¿Cómo saber cuándo y cuánto regar tus vegetales? No es complicado, pero conocer los matices del riego maximiza tus esfuerzos. Regar plántulas difiere de plantas establecidas; camas elevadas requieren otro enfoque que las enterradas. Además, es ideal regar por la mañana. Evita estos 7 errores clave para asegurar que tus vegetales reciban el agua óptimo y logres una cosecha saludable.

1. Subregado o sobre riego en plántulas
Las plántulas jóvenes, con raíces en desarrollo, necesitan humedad constante: ¡no permitas que se sequen! Riega ligeramente los semilleros cada mañana y revísalos al atardecer. Una costra seca impide la germinación, y una semilla en germinación puede morir si se seca.

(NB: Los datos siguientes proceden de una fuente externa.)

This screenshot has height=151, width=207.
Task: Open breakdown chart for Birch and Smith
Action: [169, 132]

Evita el exceso: el sobre riego favorece hongos como el marchitamiento, mortal para plántulas. Mantén el suelo uniformemente húmedo, no empapado, hasta que desarrollen raíces fuertes.
2. Regar con frecuencia en lugar de profundo
Para plántulas, el riego diario es clave, pero plantas establecidas necesitan lo contrario. El riego superficial frecuente fomenta raíces superficiales, vulnerables a la sequía en días calurosos. Un riego profundo (2-3 veces por semana, considerando lluvias) promueve raíces fuertes y profundas, más resistentes.

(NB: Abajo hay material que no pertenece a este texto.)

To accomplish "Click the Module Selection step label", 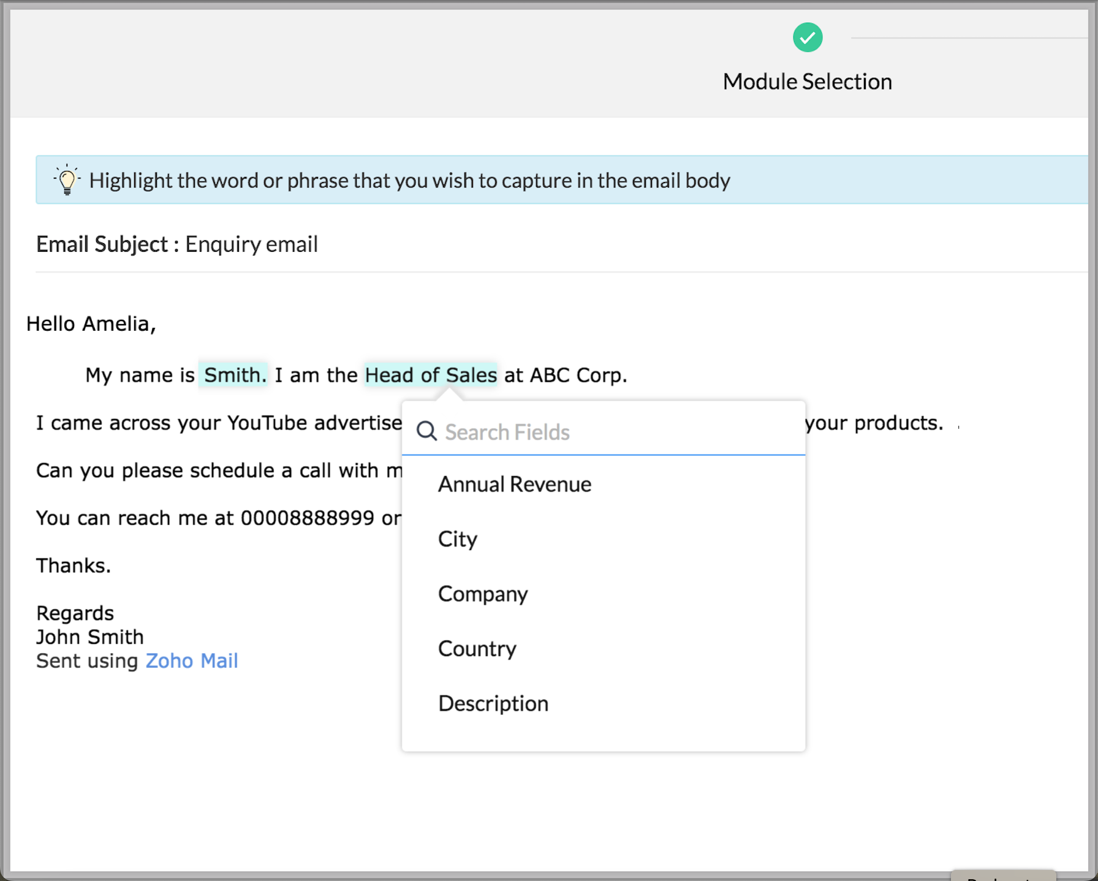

Incluso tras lluvia ligera, un remojo adicional humedece en profundidad, optimizando el agua.
3. No usar un pluviómetro
La mayoría de vegetales en suelo necesitan 25 mm de agua semanal (lluvia o riego), ajustado al tipo de suelo: arenoso se seca rápido, arcilloso retiene más. Cama elevadas y macetas exigen más. Usa un pluviómetro, anota en tu diario de jardín para decidir riegos suplementarios.

4. Riego insuficiente en contenedores y camas elevadas
Estas estructuras drenan más rápido y se calientan, evaporando agua velozmente. Verifica humedad con medidor o dedo (5 cm de profundidad). Si está seco, riega inmediatamente y con más frecuencia que en camas enterradas.

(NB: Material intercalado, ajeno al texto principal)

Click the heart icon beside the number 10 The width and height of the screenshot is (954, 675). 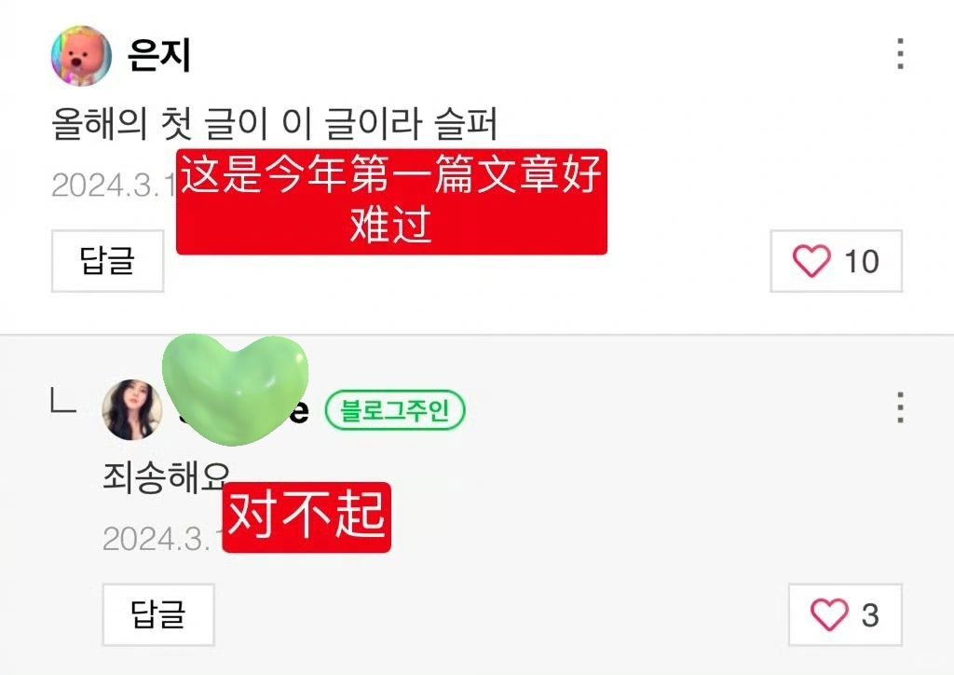(x=811, y=261)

5. Regar en el calor del día
La mañana es ideal: hojas mojadas se secan antes de la noche, reduciendo enfermedades. Al mediodía, evapora rápido; de noche, favorece hongos. Si riegas nocturno, evita hojas.
6. Mojar las hojas
Las raíces absorben agua, no hojas. Dirige al suelo con manguera de goteo o remojo para prevenir enfermedades. Evita rociadores que mojen follaje.
7. Salpicar tierra sobre las hojas
El suelo porta patógenos; salpicaduras los propagan. Usa boquillas suaves o mantillo (5 cm) alrededor de plantas como tomates, previniendo salpicaduras por riego o lluvia.